Two rows farther, Miss Ann Sealy, one of his favorite people from Corinthia, sat with a young man who looked familiar. Maybe her grandson. She waved but had a blank look, as if trying to place him. He’d thought of all the people in town, she would’ve been the one to give him a profuse welcome.

His chest tightened as he realized how few people would even know him now. And of those who did, how they might view him with distrust.

Shame scalded Mark’s face as he searched for the closest available seat. As he was sitting, he heard a commotion—Donna yanking her purse off the pew and stomping toward the door. Right before she exited, she glared at him.

After the door banged closed, he couldn’t help but look at Hannah. She stared after her mother, mouth covered, eyes wide. When she turned to him, her hand dropped and eyes narrowed. Her scowl said she blamed him for the outburst. He could imagine her thoughts. How dare you darken the doors of our church?

Well, the Williamses had spoken. Mark figured others might also. Probably wouldn’t matter that he was a new creature in Christ. How could the people of Corinthia ever see beyond the reckless boy who’d caused his brother’s death, hurt Sydney Williams and then skipped town?

He tried to focus on the service, but couldn’t get beyond the fact he was an outsider in his own hometown and might never be able to make amends. Yet God’s Word and the music penetrated the worry. He eventually relaxed into the pew, felt God’s peace wash over him. This was where God wanted him. He wouldn’t give up.

After the service, Mark strode toward the front to catch his dad before he left. When Mark reached the end of the pew, he waited for Redd to look up, to ask him to sit so they could talk. Who was he kidding? His dad raised his chin and stared straight ahead.

May as well have slapped up a sign that said Not Welcome Here. Still, he had to take a chance. “I’m glad you’re attending church, Dad. Mom would be pleased.”

Redd grabbed the pew in front of him for support as he stood. Then he looked at Mark with utter scorn. “Your mother and I worshipped together here for years. But then, you wouldn’t know that, would you?” He limped away, his squared shoulders a shield against his wayward son.

The jab hurt. Physical pain knifed Mark’s chest.

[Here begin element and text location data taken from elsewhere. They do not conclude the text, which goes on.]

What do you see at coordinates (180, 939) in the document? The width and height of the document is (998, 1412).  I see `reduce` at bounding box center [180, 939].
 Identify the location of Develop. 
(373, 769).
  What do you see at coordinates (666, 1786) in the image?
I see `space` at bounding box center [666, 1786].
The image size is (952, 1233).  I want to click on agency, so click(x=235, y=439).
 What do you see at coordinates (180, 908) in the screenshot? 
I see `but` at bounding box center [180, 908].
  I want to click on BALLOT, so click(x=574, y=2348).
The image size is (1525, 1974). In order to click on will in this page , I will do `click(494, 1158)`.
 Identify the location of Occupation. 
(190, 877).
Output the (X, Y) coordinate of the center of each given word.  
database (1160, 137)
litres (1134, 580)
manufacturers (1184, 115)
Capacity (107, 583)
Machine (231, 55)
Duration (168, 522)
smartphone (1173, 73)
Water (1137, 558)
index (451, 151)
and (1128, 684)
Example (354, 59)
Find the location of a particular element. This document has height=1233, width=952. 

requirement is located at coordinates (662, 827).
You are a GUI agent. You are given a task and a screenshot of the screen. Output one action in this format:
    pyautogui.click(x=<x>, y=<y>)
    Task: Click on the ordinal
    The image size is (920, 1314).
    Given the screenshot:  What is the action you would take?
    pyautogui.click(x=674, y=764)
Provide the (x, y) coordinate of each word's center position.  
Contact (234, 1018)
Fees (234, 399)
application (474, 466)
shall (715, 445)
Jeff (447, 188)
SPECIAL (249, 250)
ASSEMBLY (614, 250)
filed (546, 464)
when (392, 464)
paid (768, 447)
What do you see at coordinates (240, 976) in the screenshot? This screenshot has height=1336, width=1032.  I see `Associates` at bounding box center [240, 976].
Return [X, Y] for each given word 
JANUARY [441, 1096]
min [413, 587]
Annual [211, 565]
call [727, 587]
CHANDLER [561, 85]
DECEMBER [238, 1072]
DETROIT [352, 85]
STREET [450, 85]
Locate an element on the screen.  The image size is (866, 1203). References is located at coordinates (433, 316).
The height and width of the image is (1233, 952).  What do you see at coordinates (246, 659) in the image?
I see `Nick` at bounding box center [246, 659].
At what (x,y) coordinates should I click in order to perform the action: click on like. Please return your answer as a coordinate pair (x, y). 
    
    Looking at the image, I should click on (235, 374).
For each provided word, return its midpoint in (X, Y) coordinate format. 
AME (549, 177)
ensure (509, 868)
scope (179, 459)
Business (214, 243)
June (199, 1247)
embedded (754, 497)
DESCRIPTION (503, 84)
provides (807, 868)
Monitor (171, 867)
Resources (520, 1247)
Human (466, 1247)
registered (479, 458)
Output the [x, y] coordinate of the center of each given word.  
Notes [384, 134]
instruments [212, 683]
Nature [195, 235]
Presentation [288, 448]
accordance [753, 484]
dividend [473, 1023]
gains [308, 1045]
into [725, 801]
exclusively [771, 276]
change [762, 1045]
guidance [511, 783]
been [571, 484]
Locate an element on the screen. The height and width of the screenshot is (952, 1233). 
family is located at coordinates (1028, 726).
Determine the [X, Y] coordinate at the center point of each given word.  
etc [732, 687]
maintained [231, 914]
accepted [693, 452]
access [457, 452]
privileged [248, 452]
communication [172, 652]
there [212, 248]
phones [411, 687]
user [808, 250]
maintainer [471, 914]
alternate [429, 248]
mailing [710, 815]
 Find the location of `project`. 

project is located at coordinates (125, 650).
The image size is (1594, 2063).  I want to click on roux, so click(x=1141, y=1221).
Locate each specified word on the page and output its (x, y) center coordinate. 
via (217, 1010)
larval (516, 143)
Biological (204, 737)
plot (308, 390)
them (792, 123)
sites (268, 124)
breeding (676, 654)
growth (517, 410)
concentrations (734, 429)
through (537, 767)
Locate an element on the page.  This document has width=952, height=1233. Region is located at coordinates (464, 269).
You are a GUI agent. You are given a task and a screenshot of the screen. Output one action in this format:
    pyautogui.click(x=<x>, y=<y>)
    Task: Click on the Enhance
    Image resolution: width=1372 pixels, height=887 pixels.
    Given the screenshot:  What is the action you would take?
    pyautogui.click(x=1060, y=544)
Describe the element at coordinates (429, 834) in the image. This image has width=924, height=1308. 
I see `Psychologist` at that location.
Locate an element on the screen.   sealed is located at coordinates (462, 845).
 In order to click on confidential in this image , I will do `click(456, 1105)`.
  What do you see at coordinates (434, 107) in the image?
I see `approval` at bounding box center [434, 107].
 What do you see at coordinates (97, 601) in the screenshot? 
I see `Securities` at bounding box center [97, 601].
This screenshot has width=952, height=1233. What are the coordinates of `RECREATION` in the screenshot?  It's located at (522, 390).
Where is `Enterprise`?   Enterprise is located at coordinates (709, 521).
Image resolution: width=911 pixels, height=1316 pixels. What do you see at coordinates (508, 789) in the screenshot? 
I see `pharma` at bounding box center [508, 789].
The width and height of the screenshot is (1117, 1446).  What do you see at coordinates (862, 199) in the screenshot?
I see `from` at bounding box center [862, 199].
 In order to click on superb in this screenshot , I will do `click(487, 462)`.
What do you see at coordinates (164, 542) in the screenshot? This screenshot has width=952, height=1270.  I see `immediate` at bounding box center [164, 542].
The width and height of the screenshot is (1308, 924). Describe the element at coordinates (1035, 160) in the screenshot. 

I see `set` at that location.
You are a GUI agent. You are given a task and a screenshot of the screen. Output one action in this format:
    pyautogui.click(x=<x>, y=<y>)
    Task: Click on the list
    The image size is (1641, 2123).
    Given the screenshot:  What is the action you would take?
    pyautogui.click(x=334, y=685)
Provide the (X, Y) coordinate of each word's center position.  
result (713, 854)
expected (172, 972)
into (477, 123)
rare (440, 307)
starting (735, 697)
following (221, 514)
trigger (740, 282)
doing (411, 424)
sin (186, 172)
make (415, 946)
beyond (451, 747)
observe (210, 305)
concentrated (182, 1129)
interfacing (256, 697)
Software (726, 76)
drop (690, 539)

No, he wouldn’t have known that. And he would regret it the rest of his life. Would regret that he hadn’t come home sooner. That he hadn’t come before his mom died.

He rubbed his chest, trying to ease the pressure. Don’t go there. Think of the future.

Of course, he had no idea how to approach his father again in that future. Maybe the pastor could help. While Mark waited for the crowd to thin, he shook a few hands, drawing encouragement.